Citations:transmisia

English citations of transmisia

mentions:
  • 2017, Michele J. Eliason, Peggy L. Chinn, LGBTQ Cultures: What Health Care Professionals Need to Know About Sexual and Gender Diversity, Lippincott Williams & Wilkins (→ISBN):
    Sometimes the terms transmisogyny (negative attitudes about trans women) or transmisia (negative attitudes about transgender people in general) are used in the literature.

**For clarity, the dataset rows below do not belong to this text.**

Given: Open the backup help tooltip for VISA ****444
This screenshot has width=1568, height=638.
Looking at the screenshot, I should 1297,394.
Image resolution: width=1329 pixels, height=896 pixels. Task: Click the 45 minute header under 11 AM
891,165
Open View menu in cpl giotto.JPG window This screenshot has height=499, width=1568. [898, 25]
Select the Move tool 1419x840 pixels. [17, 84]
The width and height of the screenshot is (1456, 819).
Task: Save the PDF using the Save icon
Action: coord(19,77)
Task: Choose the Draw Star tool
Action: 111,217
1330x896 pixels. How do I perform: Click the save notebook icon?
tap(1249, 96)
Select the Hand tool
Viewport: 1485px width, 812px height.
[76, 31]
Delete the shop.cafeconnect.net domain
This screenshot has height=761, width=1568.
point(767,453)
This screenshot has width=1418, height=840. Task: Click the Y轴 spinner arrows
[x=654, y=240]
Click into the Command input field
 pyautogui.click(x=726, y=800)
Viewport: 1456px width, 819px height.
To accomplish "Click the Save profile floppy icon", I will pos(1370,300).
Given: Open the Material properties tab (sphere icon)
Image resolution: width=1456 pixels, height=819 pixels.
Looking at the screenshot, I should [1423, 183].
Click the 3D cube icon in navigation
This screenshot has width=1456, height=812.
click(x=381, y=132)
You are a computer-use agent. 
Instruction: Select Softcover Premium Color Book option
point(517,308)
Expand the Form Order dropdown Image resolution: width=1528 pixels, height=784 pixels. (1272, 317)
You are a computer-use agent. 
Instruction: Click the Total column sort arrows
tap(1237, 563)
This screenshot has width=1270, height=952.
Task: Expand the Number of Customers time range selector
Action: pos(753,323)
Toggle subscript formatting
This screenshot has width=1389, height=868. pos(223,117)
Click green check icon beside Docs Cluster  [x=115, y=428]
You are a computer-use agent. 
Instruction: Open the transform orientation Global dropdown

  • 2018 Spring, Nico Mostella, “What Does It Mean to Be Black & Queer?”, in Uhuru Magazine, Kent, Ohio: Kent State University, page 11:
    [Jordin Manning:] Not everybody is gonna know that I go by they/them pronouns, but there are other people who just have an aversion, or what I have known to be called as, transmisia or homomisia (-misia means aversion,) as opposed to phobia, to not further stigmatize people who have legit phobias.
anti-transmisia:
  • 2018 March 15, Bradford Richardson, “College lists 'God bless you' as a 'microaggression'”, in The Washington Times[1]:
    On its website, the Simmons College library lists six “anti-oppression” categories—“anti-racism,” “anti-transmisia,” “anti-ableism,” “anti-Islamomisia,” “anti-sanism” and “anti-queermisia”—with which students should be familiar.
uses:
  • 2019, Anissa Taun Rogers, Human Behavior in the Social Environment: Perspectives on Development and the Life Course, Routledge (→ISBN)
    Further, older LGBTQ people may face queermisia, transmisia, and discrimination in care facilities, forcing them back in the closet.
  • 2020, Cassie Withey-Rila, Megan S. Paceley, Jennifer J. Schwartz, & Lynne M. Alexander, "Trans/nonbinary sexualities and prioritizing pleasure", in Social Work and Health Care Practice with Transgender and Nonbinary Individuals and Communities: Voices for Equity, Inclusion, and Resilience (eds. Shanna K. Kattari, M. Killian Kinney, Leonardo Kattari, & N. Eugene Walls), unnumbered page:
    TNB narratives are negatively impacted by dominant discourses around medicalization, binary thinking, and transmisia (anti-transgender sentiment and systems, an alternative to "transphobia" coined by Simmons University library).